Under Arroyo, the PDAF went largely to the “soft” projects of the lawmakers, including financial assistance for health, scholarship, and other dole-outs to constituents aimed clearly in support of the legislators’ political stock. The CA, meanwhile, took on the form of “public works” largesse that Arroyo awarded to the lawmakers most loyal and most pliant to her wishes.
But the legislators apparently wanted much more. Arroyo had to veto a provision in the 2010 budget that the bicameral conference committee of Congress enrolled – they slashed the budget for debt service from P340.8 billion to P276.2 billion, and realigned the difference to increase their pork-barrel allocation.
The lawmakers’ growing appetite for pork would be met by a more generous Aquino administration. The net increase in pork money in Aquino’s first two years in office is multiple times more than the less than 10 percent annual growth in the national budget under his administration – from Arroyo’s P1.54 trillion in 2010 to P1.645-trillion in 2011, P1.82 trillion in 2012, and next year, P2.006 trillion.

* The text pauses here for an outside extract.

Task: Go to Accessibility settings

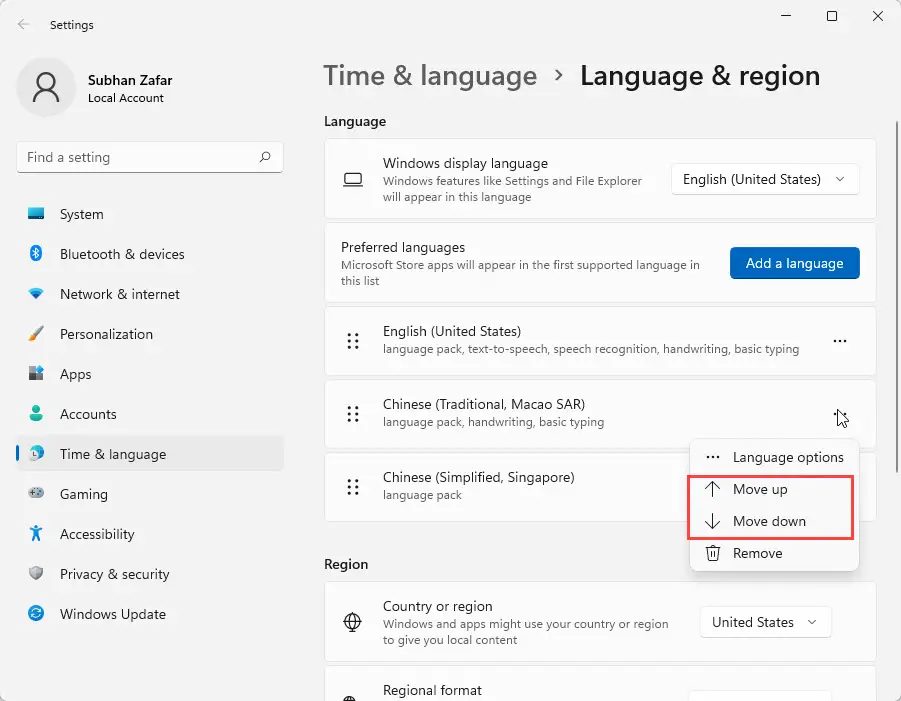Action: (x=96, y=534)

The PDAF budget under Aquino is, in fact, three times more than the combined official budgets of the Senate and the House of Representatives over the years.

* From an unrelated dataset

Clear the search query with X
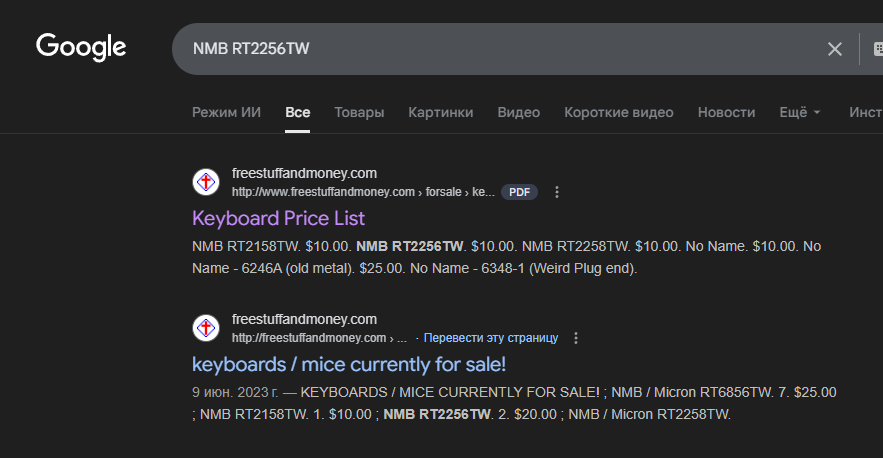 point(834,49)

Yet while it now seems that Aquino has been fulfilling the wishes of his former colleagues in Congress for more pork, his fatter PDAF budget not only formally consolidates the funds for PDAF and CA projects, it also reflects the increase in the number of congressional districts and party-list representatives who must get their pork shares.

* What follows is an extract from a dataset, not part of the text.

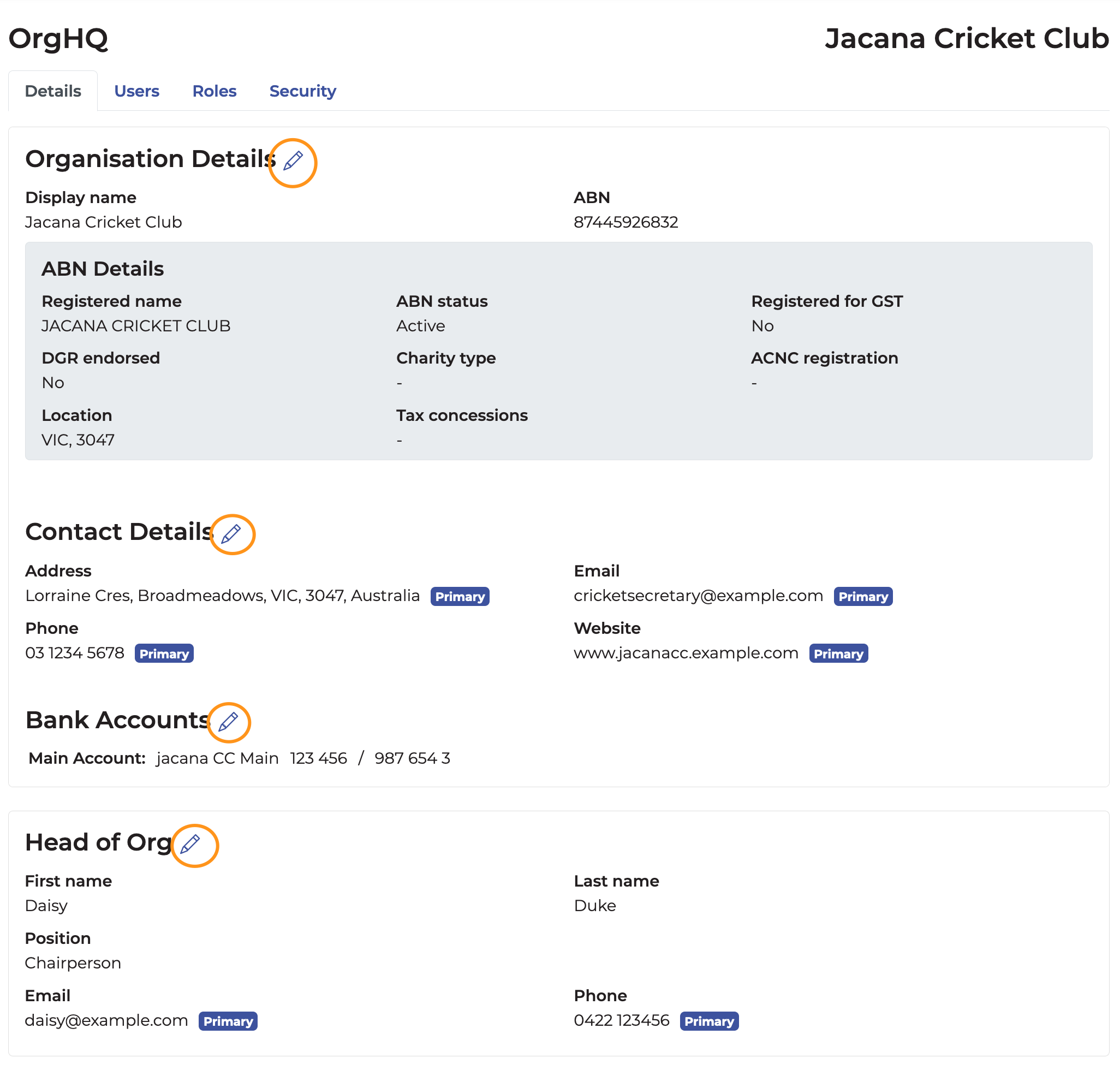This screenshot has height=1070, width=1120.
Task: Click Primary badge next to address
Action: (x=460, y=597)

It is also meant to go with the Executive’s own wishlist or menu of priority projects that can be found in the General Appropriations Act (GAA). The list comes complete with the information required for the projects to be approved, such as location, names, and numbers of intended beneficiaries, and equipment specifications.
In the 2012 GAA, the Budget department noted that the process of “Project Identification” and “designation of beneficiaries” for PDAF “shall conform to the priority list, standard or design prepared by each implementing agency.” It also said that “preference shall be given to projects located in the 4th to 6th class municipalities or indigents identified under the National Household Targeting System for Poverty Reduction by the DSWD (Department of Social Welfare and Development.”
To ensure that the pork will go where it should, the rules say as well that a lawmaker must submit his list of projects to the committees on appropriation in the Senate and the House. Their respective chairs would then consolidate all lists and then send the result to the Senate President and the Speaker, who would then transmit the consolidated lists of the two chambers to Malacañang.
For all these, Abad admits to successful attempts by legislators to outsmart the system and push projects that in reality go against pork’s raison d’etre of promoting equal access to basic services. The set-up is also flexible enough, so much so that while Abad says “dredging” or “desilting” of creeks is now discouraged because “you don’t really know if it’s true (because) the project is really underground,” these may be allowed if they are in tandem with road repair or rehabilitation.
Abad agrees that the reforms, which have focused largely on “limiting discretion” and “shortening” the list of projects to be funded, have so far not made PDAF totally in sync with the daang matuwid. But he says that it’s patronage politics that refuses or resists to be reformed and hints that any real change lies in the legislature.
“You have to remember we go to Congress for our budget,” he says. “We go to Congress for the confirmation of our appointments, we go to Congress for our legislative initiatives, we go to Congress to answer to investigation. Politically, we have to deal with Congress.”
He says that if he were given a chance to do more about pork, he would “restrict the use and continue to infuse more transparency in how it’s used.”
“It’s best when the communities are engaged, eh,” he explains. “Of course, when that happens… the legislators are more conscious that they go to meaningful investments and projects or activities.”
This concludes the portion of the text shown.